> **What you should do**
From the blog post below, extract the passage from "Fading Fast" up to and including "beverage of choice.", copying it word for word.

> **Passage provided**

━━━━━━━━━━━━━━━━

Thursday, September 30, 2004

Fading Fast

I think I've done pretty well today on such a small amount of sleep. Considering I'm NOT a morning person to start with, starting my morning so early just causes me to feel I'm now entering the "jammie zone"... the time of evening when all I want to do is put on my jammies and either climb into bed (preferably pre-heated) or lounge on my overstuffed sofa with something yummy to eat and beverage of choice.

Please do NOT call me. I have had waaaay too many phone calls today. You want your order NOW. I do not want to give it to you NOW. This does not put me in a good mood. If you want me in a good mood, tell me there is 'no rush'. That usually works. It means I will probably get it to you faster than you thought possible, but without the grouchy after-effects.

The telephone used to be my friend. Then I went to work at the institute of higher learning in our town. This is a reasonably large place and I was the first person that people spoke to when dialing the phone number listed in all publications, phone directories, and bathroom stalls. This meant I answered the phone at least 200 times a day. No longer is that true. After working in that position for almost a year, I was very glad to move up the food chain and no longer had to answer the phone. Ever.

Now have a totally different job but I still cringe when the phone rings. I pray that whoever is calling on our home phone will call me on my cell phone - I have caller ID on the cell that allows me to screen my calls and offer me the choice of letting them leave a voicemail or just ignoring them forever. DH doesn't understand why I want to let the answering machine pick up the phone at home and let me decide if I really want to talk to whoever is calling. He however, has a love/hate relationship with his cell phone. When it rings he invariably yells "fucking phone!" loudly, then proceeds to answer in a normal tone of voice. I ask him if he says that when I call and he says no. He's lying.

━━━━━━━━━━━━━━━━

> **Data rows**
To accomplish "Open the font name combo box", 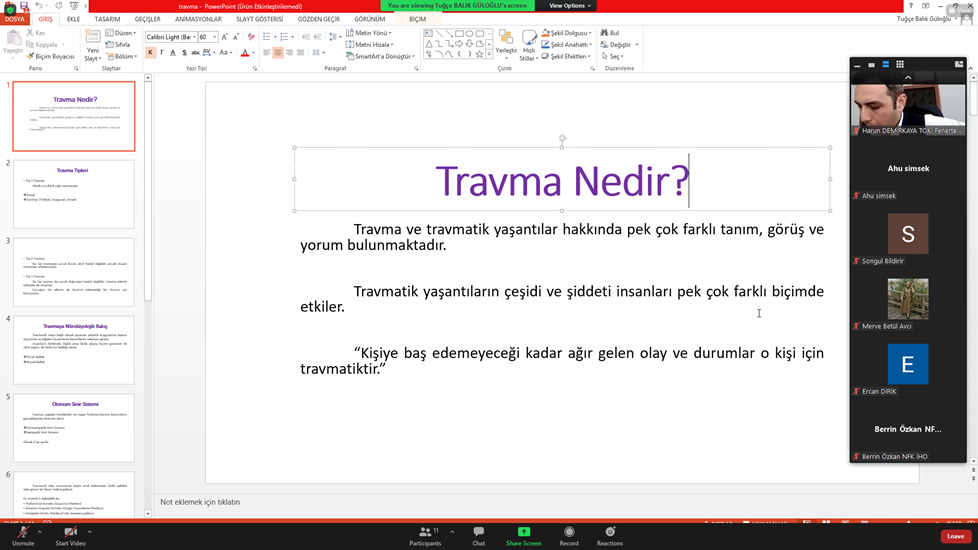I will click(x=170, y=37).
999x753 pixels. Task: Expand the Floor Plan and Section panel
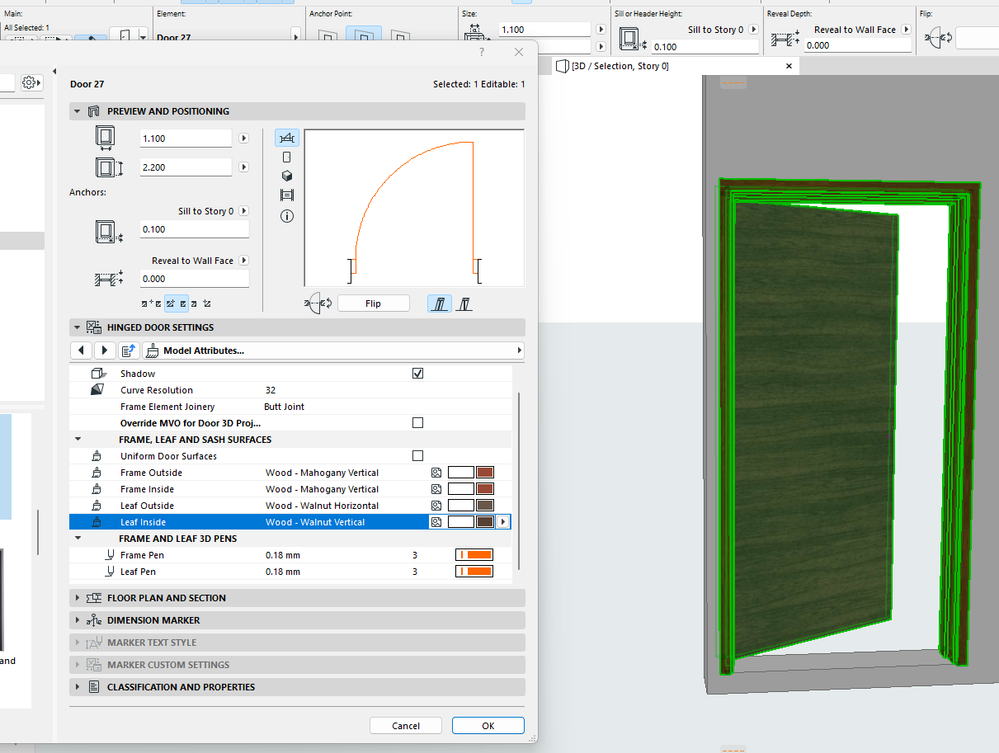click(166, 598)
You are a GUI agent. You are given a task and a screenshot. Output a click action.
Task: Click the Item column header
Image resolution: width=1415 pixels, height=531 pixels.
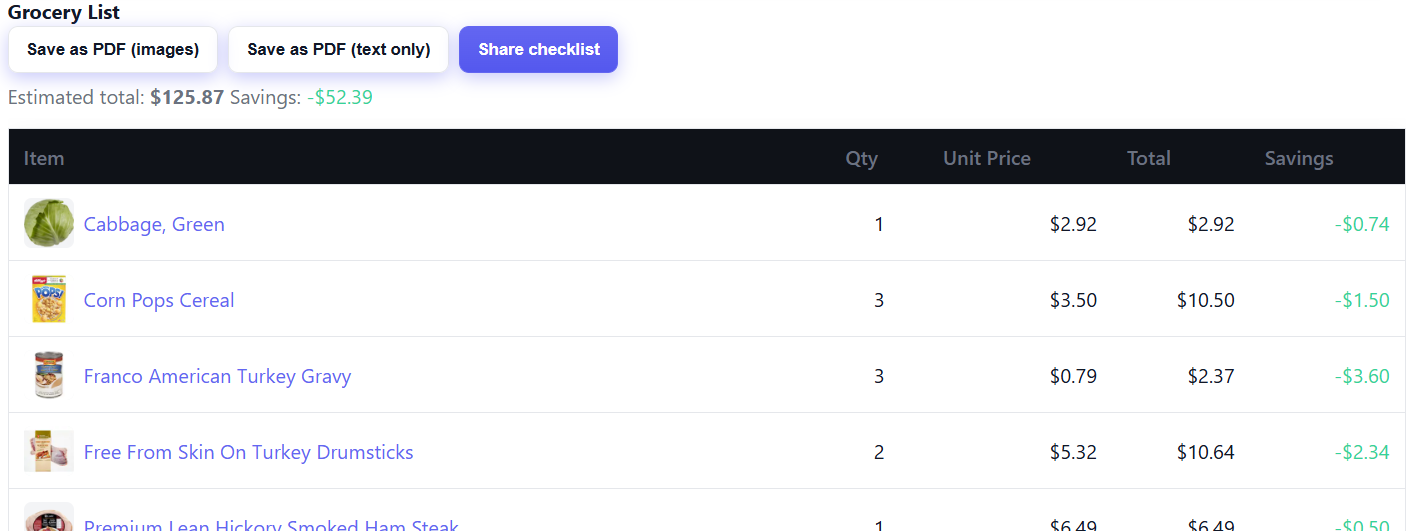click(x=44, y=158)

━━━━━━━━━━━━━━━━

> **Exercise result**
Fading Fast

I think I've done pretty well today on such a small amount of sleep. Considering I'm NOT a morning person to start with, starting my morning so early just causes me to feel I'm now entering the "jammie zone"... the time of evening when all I want to do is put on my jammies and either climb into bed (preferably pre-heated) or lounge on my overstuffed sofa with something yummy to eat and beverage of choice.